Douglas MacDiarmid has holidayed in Portugal on a number of occasions. On his first trip, in July 1965, he was charmed by the people, but didn’t find very much he wanted to paint. However, he did make a series of sketches of traditional Portuguese fishing boats with their high curved prow and stern, and later painted them in oils. He wrote to his parents, Gordon and Mary MacDiarmid, from Cascais, Costa de Sol, near Lisbon: “It was good to smell the Atlantic again but it makes for a more troubled, muddy light on the landscape and as such I’ve no desire to paint it. Made notes of innumerable varieties of sharp pointed sea craft – small coloured things of great attraction. Other odd features of the ocean here are its almost entire absence of tidal movement apparently and the inexplicable terrible cold of the sea water. Madly uncomfortable – come out with hands and legs aching. Staying in beautiful hotels made from old castles and mansions – with swimming pools.
“The Royal Court come to Cascais a lot for the summer, which means a lot of grandeur and truly lovely properties and houses still. Came with introductions to several, which meant the entrée into a rich circle of aristocrats who are more extraordinarily hospitable than any other of the Europeans who now have the time to be. We have been invited all over the place and found not only beautiful homes and objects but people whose conversation is a feast of intelligence and human interest. A great change from the same movement in Paris! And it has been great fun to go out at night and hear the national songs sung in intimate surroundings for us, guests of honour – music in such circumstances adds something precise and wonderful to the taste of the country, which is less harsh, more rounded than Spain, and the Spaniards. No less noble in the better layers but nostalgia more than austere.

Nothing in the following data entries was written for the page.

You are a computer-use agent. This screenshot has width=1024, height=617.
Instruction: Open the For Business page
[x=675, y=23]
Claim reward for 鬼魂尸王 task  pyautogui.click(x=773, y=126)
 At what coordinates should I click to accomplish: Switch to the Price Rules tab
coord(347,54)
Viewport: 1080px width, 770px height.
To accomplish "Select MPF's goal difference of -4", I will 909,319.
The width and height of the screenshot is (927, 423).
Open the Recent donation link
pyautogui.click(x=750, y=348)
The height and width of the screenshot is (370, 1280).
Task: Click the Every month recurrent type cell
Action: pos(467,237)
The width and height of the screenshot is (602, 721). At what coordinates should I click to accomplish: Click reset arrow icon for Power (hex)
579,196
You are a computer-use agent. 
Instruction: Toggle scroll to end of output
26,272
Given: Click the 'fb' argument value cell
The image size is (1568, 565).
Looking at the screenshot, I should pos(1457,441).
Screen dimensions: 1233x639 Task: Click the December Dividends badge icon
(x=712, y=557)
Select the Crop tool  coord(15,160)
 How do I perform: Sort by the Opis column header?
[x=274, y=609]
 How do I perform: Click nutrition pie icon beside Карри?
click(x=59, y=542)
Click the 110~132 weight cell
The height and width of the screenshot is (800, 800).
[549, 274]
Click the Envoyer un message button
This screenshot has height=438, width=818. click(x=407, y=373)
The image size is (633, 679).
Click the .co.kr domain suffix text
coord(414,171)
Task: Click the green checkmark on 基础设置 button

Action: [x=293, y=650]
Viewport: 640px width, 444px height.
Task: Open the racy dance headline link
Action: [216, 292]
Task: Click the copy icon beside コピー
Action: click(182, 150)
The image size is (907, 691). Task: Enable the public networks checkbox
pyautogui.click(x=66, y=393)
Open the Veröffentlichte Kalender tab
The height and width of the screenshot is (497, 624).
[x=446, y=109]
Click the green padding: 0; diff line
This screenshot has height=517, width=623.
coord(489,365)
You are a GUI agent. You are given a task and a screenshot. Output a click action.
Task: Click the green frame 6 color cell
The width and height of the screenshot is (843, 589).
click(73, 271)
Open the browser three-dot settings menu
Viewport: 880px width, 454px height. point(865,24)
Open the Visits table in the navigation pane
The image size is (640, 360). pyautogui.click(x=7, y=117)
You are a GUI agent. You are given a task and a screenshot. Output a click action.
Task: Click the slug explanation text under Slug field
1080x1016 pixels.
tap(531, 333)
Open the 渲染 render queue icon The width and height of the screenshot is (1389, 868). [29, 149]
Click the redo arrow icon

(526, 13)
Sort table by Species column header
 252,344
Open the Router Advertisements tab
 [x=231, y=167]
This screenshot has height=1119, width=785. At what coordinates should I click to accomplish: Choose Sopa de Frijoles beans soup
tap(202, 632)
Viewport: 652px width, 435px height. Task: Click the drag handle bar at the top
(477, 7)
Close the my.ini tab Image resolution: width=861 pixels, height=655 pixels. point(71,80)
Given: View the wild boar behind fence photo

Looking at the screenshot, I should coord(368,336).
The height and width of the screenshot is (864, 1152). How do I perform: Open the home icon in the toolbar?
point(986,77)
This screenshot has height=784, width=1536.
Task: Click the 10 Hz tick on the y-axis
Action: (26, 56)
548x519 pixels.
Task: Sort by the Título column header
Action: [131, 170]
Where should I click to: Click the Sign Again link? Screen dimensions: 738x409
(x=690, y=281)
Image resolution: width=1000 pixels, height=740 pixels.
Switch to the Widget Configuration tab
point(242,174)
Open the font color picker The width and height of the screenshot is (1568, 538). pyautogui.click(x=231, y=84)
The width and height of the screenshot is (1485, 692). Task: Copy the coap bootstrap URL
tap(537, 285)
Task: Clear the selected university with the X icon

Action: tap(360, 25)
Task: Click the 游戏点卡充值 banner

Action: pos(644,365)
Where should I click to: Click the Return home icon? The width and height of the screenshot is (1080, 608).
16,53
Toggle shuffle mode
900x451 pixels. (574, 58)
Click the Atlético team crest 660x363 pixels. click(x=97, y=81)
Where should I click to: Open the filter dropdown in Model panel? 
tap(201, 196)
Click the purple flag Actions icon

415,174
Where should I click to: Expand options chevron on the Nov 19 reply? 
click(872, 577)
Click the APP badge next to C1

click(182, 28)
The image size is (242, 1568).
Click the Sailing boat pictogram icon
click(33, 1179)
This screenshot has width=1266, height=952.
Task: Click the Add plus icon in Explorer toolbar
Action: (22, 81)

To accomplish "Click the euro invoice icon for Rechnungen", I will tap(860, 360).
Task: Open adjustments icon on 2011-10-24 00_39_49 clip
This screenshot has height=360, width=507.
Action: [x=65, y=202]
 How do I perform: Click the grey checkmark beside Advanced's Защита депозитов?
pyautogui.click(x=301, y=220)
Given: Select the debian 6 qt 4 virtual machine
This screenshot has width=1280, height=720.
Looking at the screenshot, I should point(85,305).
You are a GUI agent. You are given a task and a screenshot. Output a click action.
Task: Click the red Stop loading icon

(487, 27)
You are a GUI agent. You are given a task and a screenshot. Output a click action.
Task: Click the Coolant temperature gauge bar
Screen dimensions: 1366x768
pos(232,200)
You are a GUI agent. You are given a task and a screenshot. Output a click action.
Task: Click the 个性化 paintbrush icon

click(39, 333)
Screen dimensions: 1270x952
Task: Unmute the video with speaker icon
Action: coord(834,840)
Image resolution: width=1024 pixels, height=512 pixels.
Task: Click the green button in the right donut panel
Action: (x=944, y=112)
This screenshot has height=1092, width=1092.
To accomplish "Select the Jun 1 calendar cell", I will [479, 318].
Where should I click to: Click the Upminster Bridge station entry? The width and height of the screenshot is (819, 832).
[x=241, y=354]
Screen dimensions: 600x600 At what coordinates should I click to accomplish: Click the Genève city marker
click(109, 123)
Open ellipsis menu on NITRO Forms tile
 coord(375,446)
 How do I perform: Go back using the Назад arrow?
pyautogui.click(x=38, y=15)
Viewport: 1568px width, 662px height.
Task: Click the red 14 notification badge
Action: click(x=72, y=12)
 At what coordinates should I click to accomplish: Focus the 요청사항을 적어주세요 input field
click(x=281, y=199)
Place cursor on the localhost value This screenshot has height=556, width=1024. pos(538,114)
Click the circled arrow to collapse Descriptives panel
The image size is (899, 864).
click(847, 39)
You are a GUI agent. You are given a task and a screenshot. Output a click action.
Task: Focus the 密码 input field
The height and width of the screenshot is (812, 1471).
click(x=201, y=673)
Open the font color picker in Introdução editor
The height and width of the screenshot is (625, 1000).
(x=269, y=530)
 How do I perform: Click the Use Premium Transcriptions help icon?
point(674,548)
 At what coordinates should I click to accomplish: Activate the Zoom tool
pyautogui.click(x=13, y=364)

“Out in the country we have been whizzed up and down. There are ravishing Moorish influences in the major architecture and the villages tend to be clean and white-washed – even the roofs very often. Also splashes of blue, pink and yellow and many whole walls in blue or green ceramic tile – again the Arab influence. A lovely country full of warm and worthwhile people – from all of which is a feeling of wellbeing.”